Charles is a young partner in the Johannesburg office and a member of the Firm’s Mergers and Acquisitions Practice.  He has significant experience in implementing high-end and complex corporate transactions for clients. He aims to provide legal advice which is both legally sound and commercially relevant to clients.    

He advises on all forms of corporate transactions (takeover bids, private acquisitions and disposals, mergers, joint ventures, restructurings, demergers, black economic empowerment transactions, listings and all forms of equity raises). He also advises more generally on company law, securities law (including market abuse and insider trading, prospectus requirements and stock exchange requirements) and corporate governance.  He has a particular interest and experience in the area of public takeover bids having advised both bidders and the independent board of the target on a number of occasions both in the context of friendly, competitive and hostile bids.

He has advised a number of international trade and institutional investors on inward investments in the Southern African and wider African market places, as well as local South African investors on outward investments. His clients include local listed companies, multinationals, institutional investors, private equity houses and BEE investors.

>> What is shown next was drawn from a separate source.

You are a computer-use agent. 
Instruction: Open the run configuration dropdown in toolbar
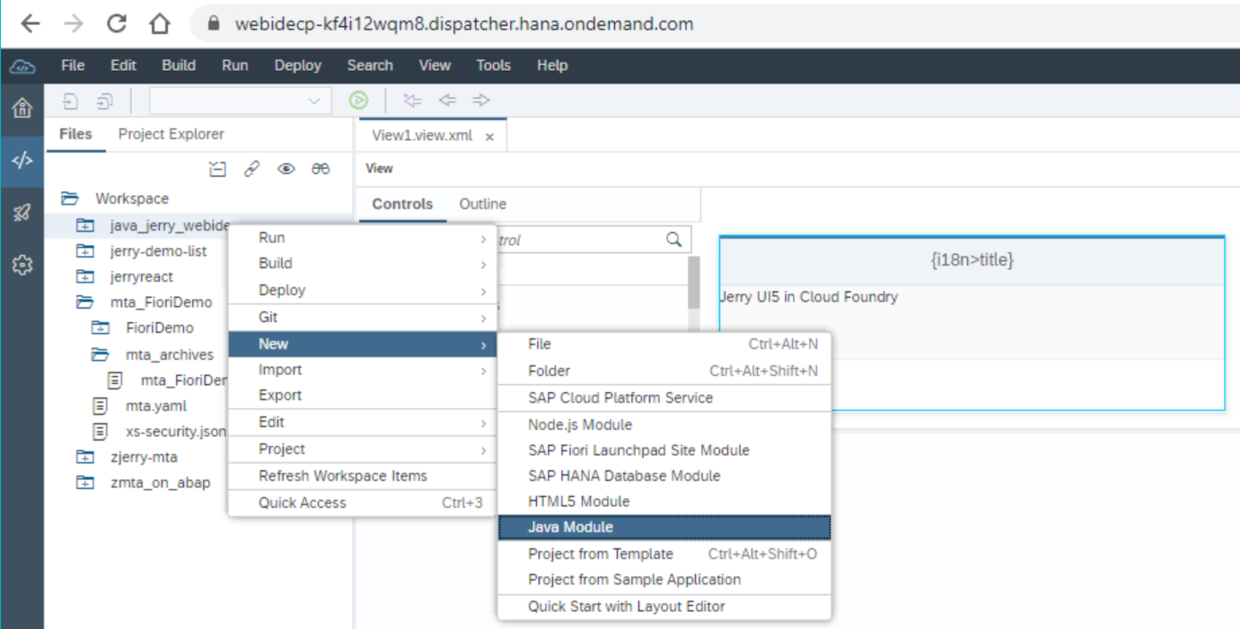pyautogui.click(x=240, y=100)
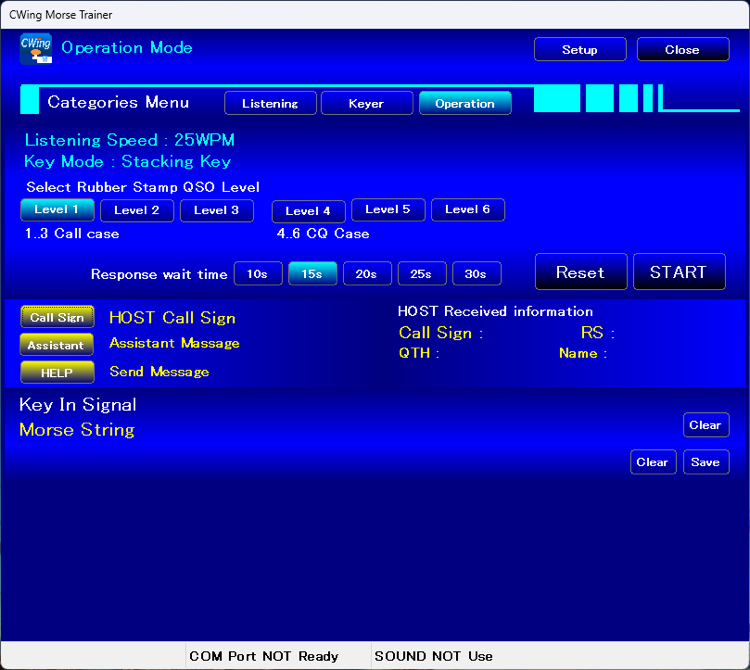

His whole career has been spent at Bowmans, other than 2008 and 2009 when he practiced in London at one of the leading City law firms.

Specialist Services

Relevant Experience

  • Fairfax Africa on its equity and debt investment in Consolidated Infrastructure Group pursuant to the recapitalisation of Consolidated Infrastructure Group by way of simultaneous debt standstill, underwritten rights offer and convertible loan.
  • Lixil on the buy-out and exit of its joint venture partner, JSE listed Dawn, from Grohe Dawn Water Technologies.
  • Riskowitz Value Fund on its mandatory bid for Finbond.
  • Brainworks on its IPO and primary listing on the main board of the JSE.
  • Associated British Foods both on its initial partial offer for Illovo Sugar in 2005 and its subsequent 100% takeover in 2016.
  • The Independent Board of Digicore on Novotel Wireless’s takeover bid.
  • The Independent Board of Wescoal following the receipt of an unsolicited takeover bid.
  • The Independent Board of Control Instruments on Torre’s takeover bid.
  • South American drug producer, CFR Pharmaceuticals, on its contested takeover bid for Adcock Ingram.
  • Wescoal Holdings on its black economic empowerment transaction.
  • One Thousand and One Voices on various strategic acquisitions and investments.
  • African Rainbow Capital (Patrice Motsepe’s new financial services investment vehicle) on various strategic acquisitions and investments.
  • Ubuntu-Botho Energy, Patrice Motsepe’s renewable energy investment vehicle, on its investment in Bill Gates’s US$1 billion clean energy fund, Breakthough Energy.
  • SABMiller in respect of the combination of bottling operations of The Coca-Cola Company, SABMiller and Gutsche Family Investments’ (majority shareholders in Coca-Cola SABCO) in Southern and East Africa to create Coca-Cola Beverages Africa, forming the biggest bottler of soft drinks in Africa and the 10th largest in the world.
  • MTN on the acquisition of the MTN subscriber base of Altech Autopage.
  • Commonwealth Bank of Australia on its entry in the South African market through the acquisition of Tyme Capital.